The U.S. Food and Drug Administration has approved HPV vaccines for prevention of cervical, vulvar, vaginal and anal cancers in women, and anal cancers in men. However, the HPV vaccine hasn't been FDA-approved for prevention of head and neck cancers, because the vaccines have not been evaluated in clinical trials for that purpose.
"We don't know if there's a potential solution to these rising rates already existing on [drug] shelves," explained study author Dr. Maura Gillison. She is a professor of thoracic/head and neck medical oncology at the University of Texas MD Anderson Cancer Center.
"In the absence of that gold-standard clinical trial, we looked at data from a study that we've been conducting in my lab to address the question as to whether or not existing HPV vaccines could be altering oral HPV infections in the U.S. population," she explained in a Cancer Center news release.
The analysis of data from more than 2,600 Americans, aged 18 to 33, revealed that those who had received HPV vaccination were 88 percent less likely to have oral HPV infections than those who were not vaccinated.
Previous research has shown that HPV-related head and neck cancers are more common in men than women, so Gillison and her colleagues examined whether vaccination was associated with a reduced prevalence of oral HPV infection in men.

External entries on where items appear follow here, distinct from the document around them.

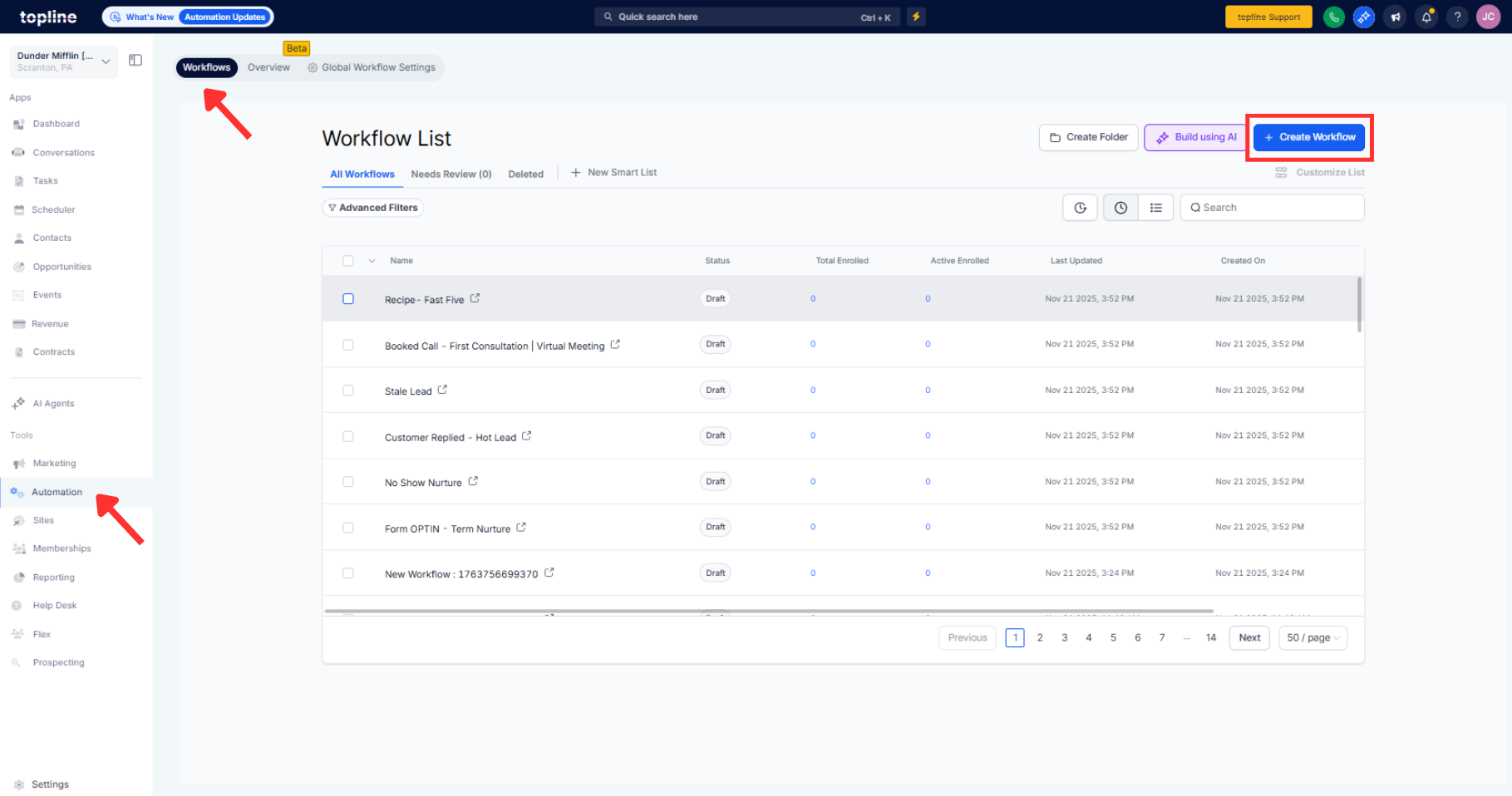Open the notifications bell icon
Screen dimensions: 1512x796
pyautogui.click(x=1426, y=17)
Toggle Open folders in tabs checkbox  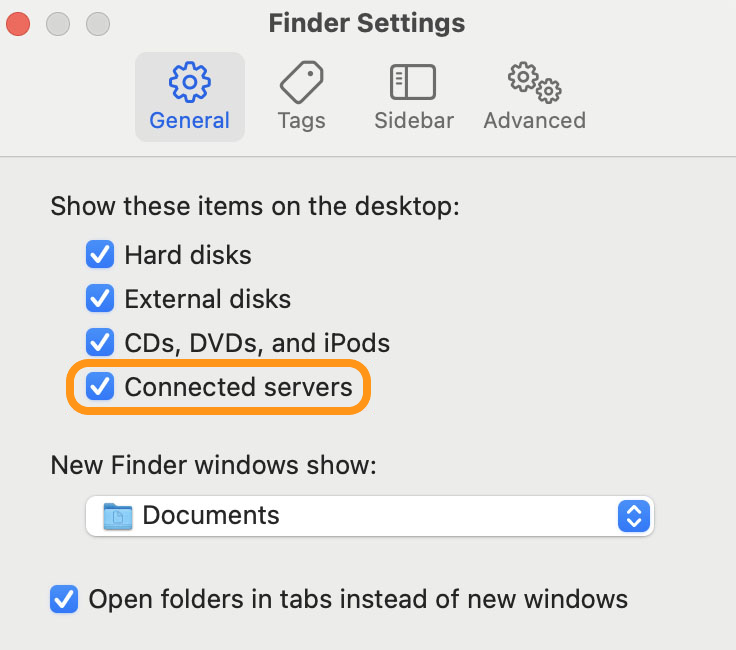64,599
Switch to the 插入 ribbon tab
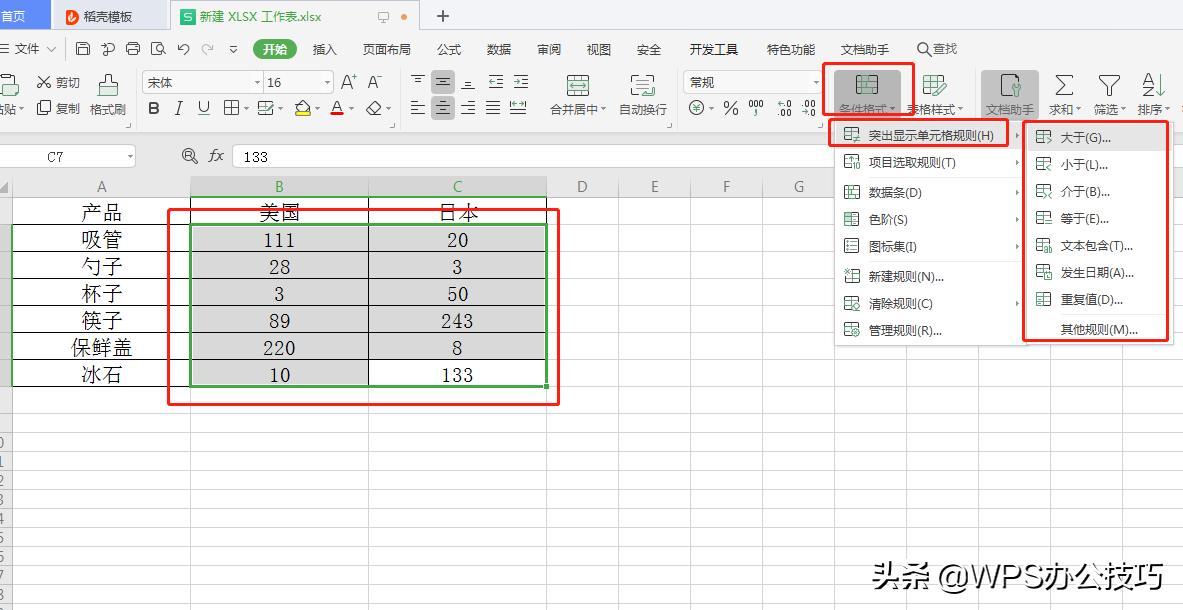This screenshot has height=610, width=1183. [x=325, y=49]
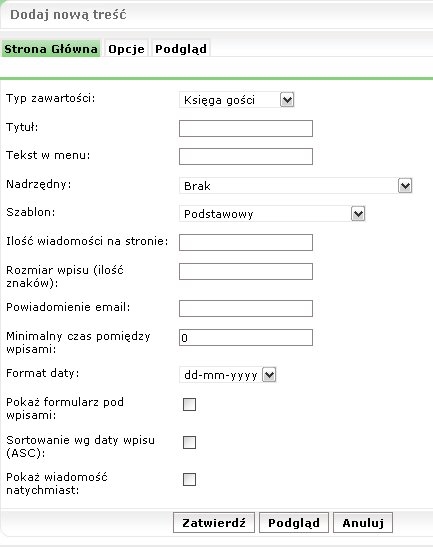Expand the Nadrzędny dropdown showing Brak

pyautogui.click(x=296, y=186)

"When we compared the prevalence in vaccinated men to non-vaccinated men, we didn't detect any infections in vaccinated men. The data suggests that the vaccine may be reducing the prevalence of those infections by as high as 100 percent," Gillison said.
"We also wanted to determine, accounting for the low rates of vaccination, what proportion of infections could have been prevented," she said.
"We found that just under one million people would have HPV infections in this age group, but, unfortunately, because of low uptake of the vaccine, the burden of infection had only been reduced by 17 percent overall, and only 7 percent in men. We hope the burden of infection will decrease over time with increased vaccination," Gillison said.
The study, conducted while Gillison was at Ohio State University, is to be presented in June at the American Society of Clinical Oncology annual meeting, in Chicago. Research presented at medical meetings should be viewed as preliminary until published in a peer-reviewed journal.